Produktionsland: Großbritannien 1970
Regie: Malcolm Leigh
Darsteller: Alexander Sanders und (halb-)nackte Wicca-Hexen
Verwundert reibe ich mir manchmal die Augen, wie weit meine persönliche Einschätzung eines Films und diejenige, die man in breitgefächerten Internet-Kritiken zum gleichen Streifen finden kann, voneinander divergieren: Konsultiert man die einschlägigen auf der imdb verlinkten Kritiken zu Malcolm Leighs LEGEND OF THE WITCHES (1970), dann bekommt man schnell den Eindruck, der Filmemacher habe sich des Gewands einer pseudo-seriösen Dokumentation über archaischen und zeitgenössischen Hexenkult lediglich bedient, um unter diesem Deckmäntelchen seinen weiblichen Laiendarstellerinnen en masse die Kleidungsstücke vom Leib nesteln zu dürfen.
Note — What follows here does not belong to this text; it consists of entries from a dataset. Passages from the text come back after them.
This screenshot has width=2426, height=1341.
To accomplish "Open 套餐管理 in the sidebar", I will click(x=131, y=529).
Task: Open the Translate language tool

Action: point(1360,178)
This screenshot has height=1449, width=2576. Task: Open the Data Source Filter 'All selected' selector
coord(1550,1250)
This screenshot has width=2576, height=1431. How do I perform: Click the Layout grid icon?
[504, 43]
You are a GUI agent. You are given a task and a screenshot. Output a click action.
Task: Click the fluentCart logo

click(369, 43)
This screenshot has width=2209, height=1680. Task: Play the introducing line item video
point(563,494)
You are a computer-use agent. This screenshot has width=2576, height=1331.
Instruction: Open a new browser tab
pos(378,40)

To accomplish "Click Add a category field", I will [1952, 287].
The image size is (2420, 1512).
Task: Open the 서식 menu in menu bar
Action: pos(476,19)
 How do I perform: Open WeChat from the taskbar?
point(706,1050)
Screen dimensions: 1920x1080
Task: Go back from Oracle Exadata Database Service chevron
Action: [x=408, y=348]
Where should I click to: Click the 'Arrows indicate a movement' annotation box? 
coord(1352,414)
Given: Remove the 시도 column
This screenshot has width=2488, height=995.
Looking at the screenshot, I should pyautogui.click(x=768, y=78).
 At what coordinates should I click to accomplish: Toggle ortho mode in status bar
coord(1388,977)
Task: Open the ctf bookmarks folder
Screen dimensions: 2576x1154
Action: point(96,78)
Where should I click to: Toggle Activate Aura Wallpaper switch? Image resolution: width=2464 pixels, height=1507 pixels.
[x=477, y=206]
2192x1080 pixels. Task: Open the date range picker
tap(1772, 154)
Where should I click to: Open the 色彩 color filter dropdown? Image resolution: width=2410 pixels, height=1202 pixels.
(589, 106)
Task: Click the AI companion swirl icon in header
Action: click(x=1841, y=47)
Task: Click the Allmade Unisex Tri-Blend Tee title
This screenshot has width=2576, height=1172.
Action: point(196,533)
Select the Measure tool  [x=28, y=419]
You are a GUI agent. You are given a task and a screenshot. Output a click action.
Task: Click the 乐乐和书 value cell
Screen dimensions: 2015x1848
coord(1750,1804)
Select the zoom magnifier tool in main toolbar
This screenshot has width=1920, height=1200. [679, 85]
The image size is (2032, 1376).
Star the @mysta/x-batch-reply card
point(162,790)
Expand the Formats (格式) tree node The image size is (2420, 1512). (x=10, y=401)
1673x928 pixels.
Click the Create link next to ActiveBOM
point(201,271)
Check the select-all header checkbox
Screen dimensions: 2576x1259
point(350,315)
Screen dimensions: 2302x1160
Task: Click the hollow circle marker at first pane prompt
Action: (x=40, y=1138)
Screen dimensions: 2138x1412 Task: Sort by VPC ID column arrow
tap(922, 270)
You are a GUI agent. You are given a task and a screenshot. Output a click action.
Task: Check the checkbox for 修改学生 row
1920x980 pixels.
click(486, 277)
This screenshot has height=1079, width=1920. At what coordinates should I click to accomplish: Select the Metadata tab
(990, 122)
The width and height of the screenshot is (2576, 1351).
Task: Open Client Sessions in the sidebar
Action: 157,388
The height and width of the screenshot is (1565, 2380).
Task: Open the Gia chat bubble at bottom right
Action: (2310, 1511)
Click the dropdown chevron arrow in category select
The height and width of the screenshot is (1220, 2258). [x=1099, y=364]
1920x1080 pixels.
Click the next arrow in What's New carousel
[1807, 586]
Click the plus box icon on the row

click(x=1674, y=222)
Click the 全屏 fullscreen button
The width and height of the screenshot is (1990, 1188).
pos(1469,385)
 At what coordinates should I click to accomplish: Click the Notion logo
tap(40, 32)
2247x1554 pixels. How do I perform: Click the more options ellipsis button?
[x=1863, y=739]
Dass LEGEND OF THE WITCHES voll sei mit Ritualszenen, in denen die nackten Tatsachen weiblicher Wicca-Anhängerinnen im Vordergrund stehen würden, habe ich jedenfalls genauso oft gelesen wie, dass LEGEND OF THE WITCHES eine Art Vorstufe des (mir unbekannten) Sexploitation-Films GAMES THAT LOVERS PLAY (1971) sei, mit dem Leigh in der Folge scheinbar zweifelhafte Meriten einfuhr. Dabei verkennen die Review-Schreiber jedoch zum einen, dass die Filmographie des britischen Regisseurs offenbar recht breit aufgestellt ist – (demnach scheint er mit THE WINDOW CLEANER (1968) sein Kurzfilm-Debut über einen an Höhenangst leidenden Fensterputzer gedreht zu haben, und mit PILLARS OF ISLAM (1973) eine Kurz-Reportage über eine arabische Gemeinde in Großbritannien während des Ramadans) –, und außerdem frage ich mich: Haben diejenigen, die LEGEND OF THE WITCHES beinahe in die Schmuddel- oder Sex-Mondo-Ecke zu schieben beabsichtigen, überhaupt denselben Film gesehen wie ich, der ich gerade angesichts der wundervoll lyrischen Schwarzweißbilder dieses obskuren Streifens während der Sichtung kaum zu blinzeln wagte?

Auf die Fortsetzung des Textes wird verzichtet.